Try it>
In the listing below, print exactly the lines between the line holding "Where should I click to: Click the yellow" and the line holding "Task: Check the 同步品牌户 checkbox", inclusive, and no more.

Given entries>
^^^^^^^^^^^^^^^^

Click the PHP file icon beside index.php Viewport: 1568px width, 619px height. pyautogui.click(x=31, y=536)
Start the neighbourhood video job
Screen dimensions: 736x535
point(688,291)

^^^^^^^^^^^^^^^^

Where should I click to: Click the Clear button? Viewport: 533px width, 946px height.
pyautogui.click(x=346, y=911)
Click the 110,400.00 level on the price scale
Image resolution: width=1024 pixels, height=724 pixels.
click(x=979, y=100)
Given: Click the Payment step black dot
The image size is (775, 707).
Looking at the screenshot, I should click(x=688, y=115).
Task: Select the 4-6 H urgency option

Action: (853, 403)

^^^^^^^^^^^^^^^^

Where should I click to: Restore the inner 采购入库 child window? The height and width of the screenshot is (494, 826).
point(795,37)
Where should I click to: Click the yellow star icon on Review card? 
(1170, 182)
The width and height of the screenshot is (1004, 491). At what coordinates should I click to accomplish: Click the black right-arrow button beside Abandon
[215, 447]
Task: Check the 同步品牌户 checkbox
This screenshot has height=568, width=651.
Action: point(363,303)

^^^^^^^^^^^^^^^^

Solved problem>
Where should I click to: Click the yellow star icon on Review card? 
(1170, 182)
The width and height of the screenshot is (1004, 491). At what coordinates should I click to accomplish: Click the black right-arrow button beside Abandon
[215, 447]
Task: Check the 同步品牌户 checkbox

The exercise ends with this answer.